§ SET EXERCISE 1: Echo the records from their first line up to and including the line that contains "This screenshot has height=474, width=762.", character for character.

§ SELECTION:
First Sunday of Advent
First Reading Jeremiah 33:14–16
Psalm Psalm 25:4–5, 8–10, 14
Second Reading 1 Thessalonians 3:12–4:2
Gospel Luke 21:25–28, 34–36
Psalm 25:4–5, 8–10, 14
Make me to know your ways, O Lord;
teach me your paths.
Lead me in your truth, and teach me,
for you are the God of my salvation;
for you I wait all day long.
Good and upright is the Lord;
therefore he instructs sinners in the way.
He leads the humble in what is right,
and teaches the humble his way.
All the paths of the Lordare steadfast love and faithfulness,
for those who keep his covenant and his decrees.
The friendship of the Lordis for those who fear him,
and he makes his covenant known to them.
Reading the Word
The days are surely coming, says the Lord, when I will fulfill the promise I made to the house of Israel and the house of Judah. In those days and at that time I will cause a righteous Branch to spring up for David; and he shall execute justice and righteousness in the land. In those days Judah will be saved and Jerusalem will live in safety. And this is the name by which it will be called: “The Lordis our righteousness.”
1 Thessalonians 3:12–4:2
And may the Lord make you increase and abound in love for one another and for all, just as we abound in love for you. And may he so strengthen your hearts in holiness that you may be blameless before our God and Father at the coming of our Lord Jesus with all his saints.
Finally, brothers and sisters, we ask and urge you in the Lord Jesus that, as you learned from us how you ought to live and to please God (as, in fact, you are doing), you should do so more and more. For you know what instructions we gave you through the Lord Jesus.
Luke 21:25–28, 34–36
Jesus said, “There will be signs in the sun, the moon, and the stars, and on the earth distress among nations confused by the roaring of the sea and the waves. People will faint from fear and foreboding of what is coming upon the world, for the powers of the heavens will be shaken. Then they will see ‘the Son of Man coming in a cloud’ with power and great glory. Now when these things begin to take place, stand up and raise your heads, because your redemption is drawing near.”

§ DATA SUPPLIED:
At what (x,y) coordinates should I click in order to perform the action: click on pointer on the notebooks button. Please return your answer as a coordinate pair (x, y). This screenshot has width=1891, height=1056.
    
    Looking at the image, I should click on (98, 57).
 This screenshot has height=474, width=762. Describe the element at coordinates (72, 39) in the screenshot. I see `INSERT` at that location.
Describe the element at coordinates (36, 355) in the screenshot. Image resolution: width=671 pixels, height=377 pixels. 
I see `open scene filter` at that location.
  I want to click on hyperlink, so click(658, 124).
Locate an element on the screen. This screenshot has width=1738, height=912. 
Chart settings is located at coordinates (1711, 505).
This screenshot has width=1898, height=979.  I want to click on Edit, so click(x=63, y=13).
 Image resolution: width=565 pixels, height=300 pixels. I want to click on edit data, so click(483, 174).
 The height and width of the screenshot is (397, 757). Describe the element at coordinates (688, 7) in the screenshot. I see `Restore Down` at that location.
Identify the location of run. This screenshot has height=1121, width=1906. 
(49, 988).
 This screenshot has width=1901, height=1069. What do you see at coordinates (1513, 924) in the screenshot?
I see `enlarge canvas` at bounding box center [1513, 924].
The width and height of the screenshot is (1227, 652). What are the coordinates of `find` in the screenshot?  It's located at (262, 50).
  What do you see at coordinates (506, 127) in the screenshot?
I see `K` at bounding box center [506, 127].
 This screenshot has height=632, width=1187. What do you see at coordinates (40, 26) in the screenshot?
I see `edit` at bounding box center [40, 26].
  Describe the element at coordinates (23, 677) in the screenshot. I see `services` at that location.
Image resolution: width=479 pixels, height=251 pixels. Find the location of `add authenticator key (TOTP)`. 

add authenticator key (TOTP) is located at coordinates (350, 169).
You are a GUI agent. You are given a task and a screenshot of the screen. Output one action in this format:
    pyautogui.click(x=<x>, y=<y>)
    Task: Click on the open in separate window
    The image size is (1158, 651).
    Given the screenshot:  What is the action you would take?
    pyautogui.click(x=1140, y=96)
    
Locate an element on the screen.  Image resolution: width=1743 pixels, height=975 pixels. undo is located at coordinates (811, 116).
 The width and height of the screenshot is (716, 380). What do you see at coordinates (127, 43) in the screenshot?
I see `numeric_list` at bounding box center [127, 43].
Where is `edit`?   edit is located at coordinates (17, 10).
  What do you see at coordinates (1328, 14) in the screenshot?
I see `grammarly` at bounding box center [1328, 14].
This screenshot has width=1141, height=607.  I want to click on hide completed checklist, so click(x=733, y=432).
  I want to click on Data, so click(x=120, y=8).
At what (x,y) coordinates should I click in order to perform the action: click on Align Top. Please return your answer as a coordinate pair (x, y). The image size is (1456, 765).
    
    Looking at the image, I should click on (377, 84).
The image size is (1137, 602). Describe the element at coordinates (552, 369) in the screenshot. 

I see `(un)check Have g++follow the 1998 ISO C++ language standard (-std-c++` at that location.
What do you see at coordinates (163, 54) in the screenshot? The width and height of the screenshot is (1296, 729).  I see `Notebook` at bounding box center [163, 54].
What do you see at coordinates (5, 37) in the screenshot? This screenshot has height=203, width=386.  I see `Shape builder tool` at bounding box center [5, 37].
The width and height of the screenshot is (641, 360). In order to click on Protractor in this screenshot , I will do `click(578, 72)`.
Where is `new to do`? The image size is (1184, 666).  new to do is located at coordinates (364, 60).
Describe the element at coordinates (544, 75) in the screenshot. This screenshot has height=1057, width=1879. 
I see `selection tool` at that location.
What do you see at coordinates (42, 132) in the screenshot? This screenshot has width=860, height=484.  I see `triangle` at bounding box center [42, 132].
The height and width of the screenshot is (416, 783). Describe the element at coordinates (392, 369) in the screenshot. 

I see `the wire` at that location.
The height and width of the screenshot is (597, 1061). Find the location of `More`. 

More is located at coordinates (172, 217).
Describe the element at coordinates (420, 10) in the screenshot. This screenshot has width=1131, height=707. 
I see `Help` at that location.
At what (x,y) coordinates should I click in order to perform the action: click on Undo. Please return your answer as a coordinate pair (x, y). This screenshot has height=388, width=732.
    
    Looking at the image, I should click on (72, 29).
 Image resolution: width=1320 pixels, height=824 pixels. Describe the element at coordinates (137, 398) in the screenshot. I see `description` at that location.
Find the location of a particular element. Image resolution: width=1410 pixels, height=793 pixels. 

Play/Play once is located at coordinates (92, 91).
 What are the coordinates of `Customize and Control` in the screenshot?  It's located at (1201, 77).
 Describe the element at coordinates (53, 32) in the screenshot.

§ SET EXERCISE 2: Reproduce the full text of the First Sunday of Advent readings exactly as it appears.

§ CORRECT RESULT 1:
At what (x,y) coordinates should I click in order to perform the action: click on pointer on the notebooks button. Please return your answer as a coordinate pair (x, y). This screenshot has width=1891, height=1056.
    
    Looking at the image, I should click on (98, 57).
 This screenshot has height=474, width=762. Describe the element at coordinates (72, 39) in the screenshot. I see `INSERT` at that location.

§ CORRECT RESULT 2:
First Sunday of Advent
First Reading Jeremiah 33:14–16
Psalm Psalm 25:4–5, 8–10, 14
Second Reading 1 Thessalonians 3:12–4:2
Gospel Luke 21:25–28, 34–36
Psalm 25:4–5, 8–10, 14
Make me to know your ways, O Lord;
teach me your paths.
Lead me in your truth, and teach me,
for you are the God of my salvation;
for you I wait all day long.
Good and upright is the Lord;
therefore he instructs sinners in the way.
He leads the humble in what is right,
and teaches the humble his way.
All the paths of the Lordare steadfast love and faithfulness,
for those who keep his covenant and his decrees.
The friendship of the Lordis for those who fear him,
and he makes his covenant known to them.
Reading the Word
The days are surely coming, says the Lord, when I will fulfill the promise I made to the house of Israel and the house of Judah. In those days and at that time I will cause a righteous Branch to spring up for David; and he shall execute justice and righteousness in the land. In those days Judah will be saved and Jerusalem will live in safety. And this is the name by which it will be called: “The Lordis our righteousness.”
1 Thessalonians 3:12–4:2
And may the Lord make you increase and abound in love for one another and for all, just as we abound in love for you. And may he so strengthen your hearts in holiness that you may be blameless before our God and Father at the coming of our Lord Jesus with all his saints.
Finally, brothers and sisters, we ask and urge you in the Lord Jesus that, as you learned from us how you ought to live and to please God (as, in fact, you are doing), you should do so more and more. For you know what instructions we gave you through the Lord Jesus.
Luke 21:25–28, 34–36
Jesus said, “There will be signs in the sun, the moon, and the stars, and on the earth distress among nations confused by the roaring of the sea and the waves. People will faint from fear and foreboding of what is coming upon the world, for the powers of the heavens will be shaken. Then they will see ‘the Son of Man coming in a cloud’ with power and great glory. Now when these things begin to take place, stand up and raise your heads, because your redemption is drawing near.”